> [EXERCISE GOAL] Rewrite the items starting at the line that has "Task: Open the" and ending after the line that has "This screenshot has", replacing "menu" with "panel" and leaving everything else unchanged.

> [PROVIDED DATA]

□ □ □ □ □ □ □

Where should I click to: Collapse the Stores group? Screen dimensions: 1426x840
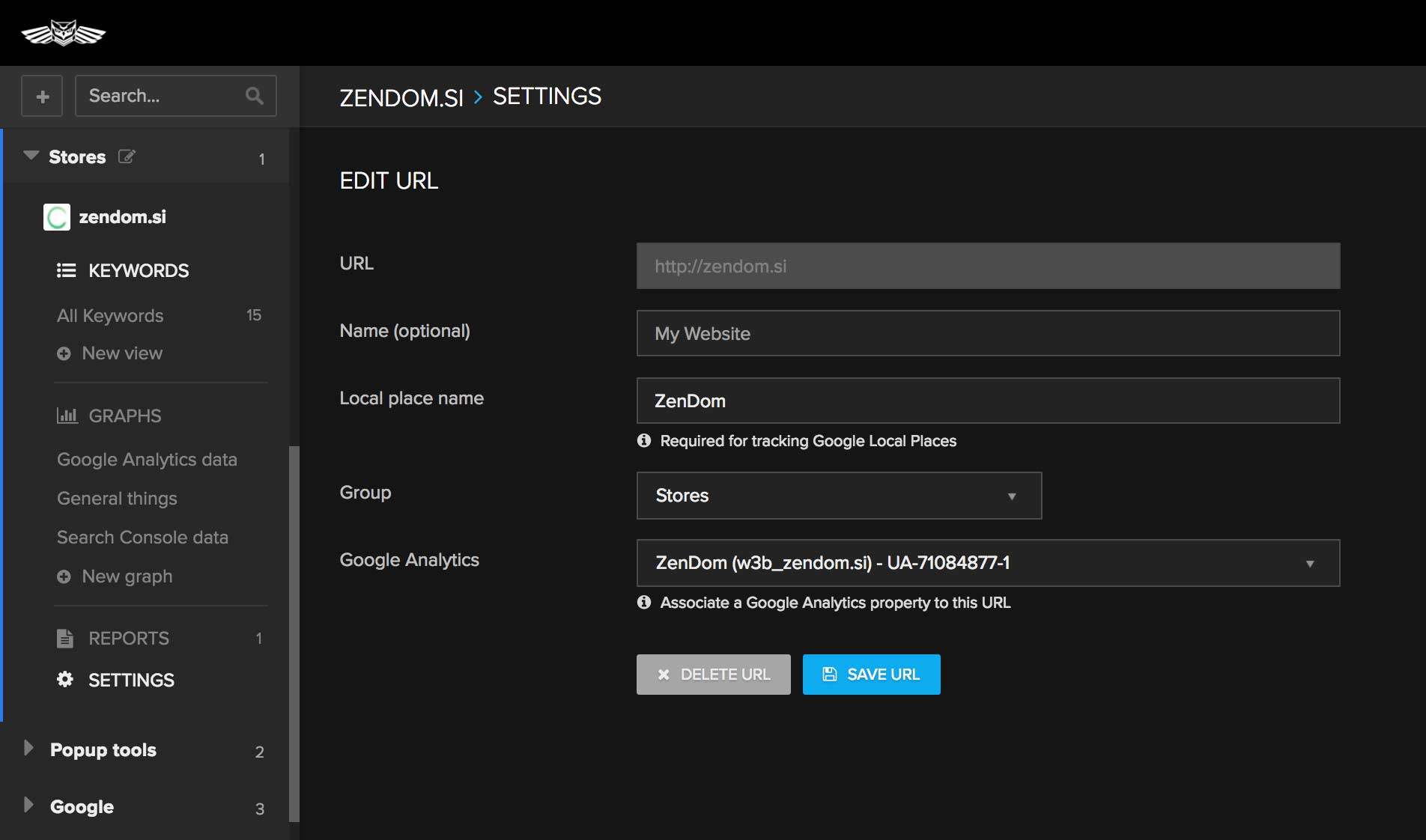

□ □ □ □ □ □ □

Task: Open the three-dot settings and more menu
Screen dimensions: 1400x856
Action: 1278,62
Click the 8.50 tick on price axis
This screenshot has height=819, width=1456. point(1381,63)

□ □ □ □ □ □ □

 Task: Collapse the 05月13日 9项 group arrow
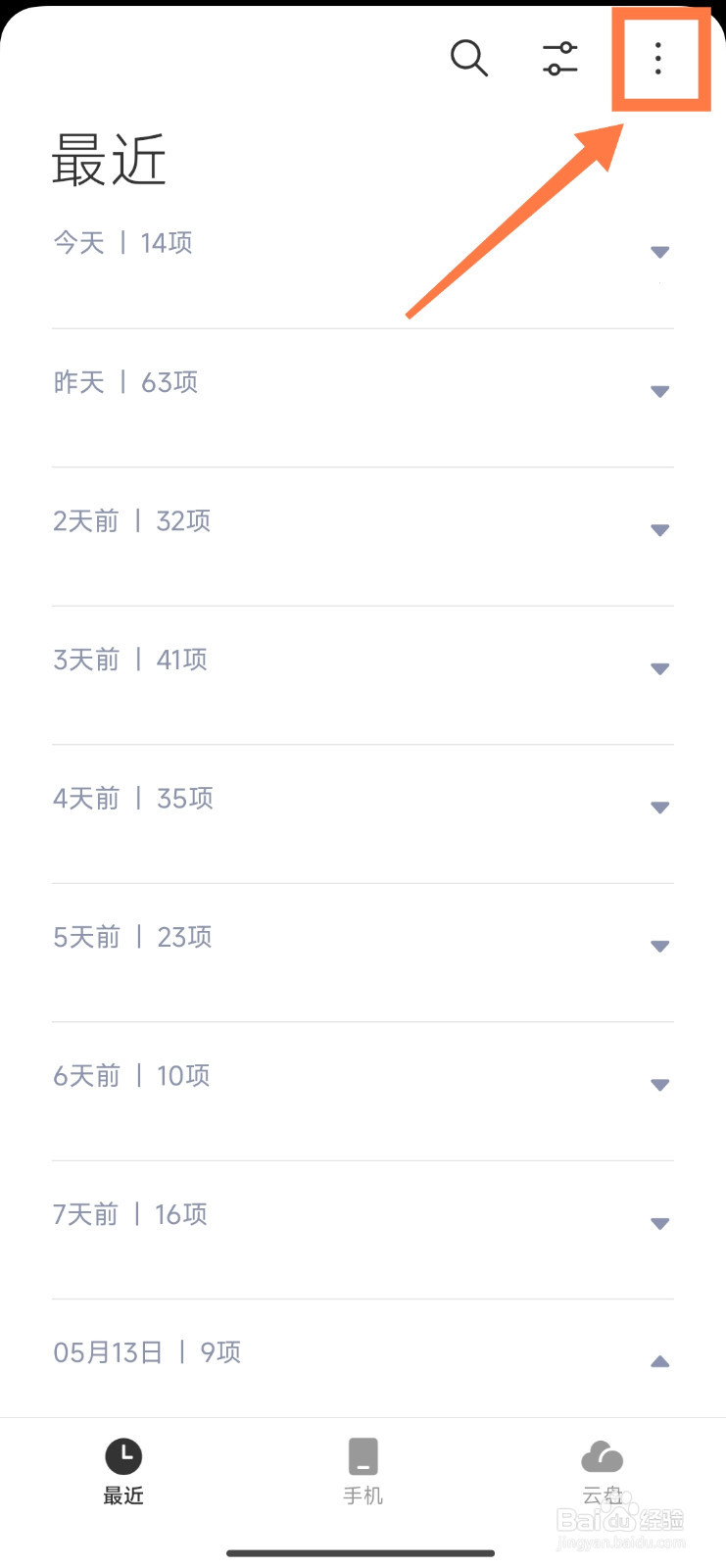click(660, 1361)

□ □ □ □ □ □ □

> [SOLUTION BELOW]
Task: Open the three-dot settings and more panel
Screen dimensions: 1400x856
Action: 1278,62
Click the 8.50 tick on price axis
This screenshot has height=819, width=1456. point(1381,63)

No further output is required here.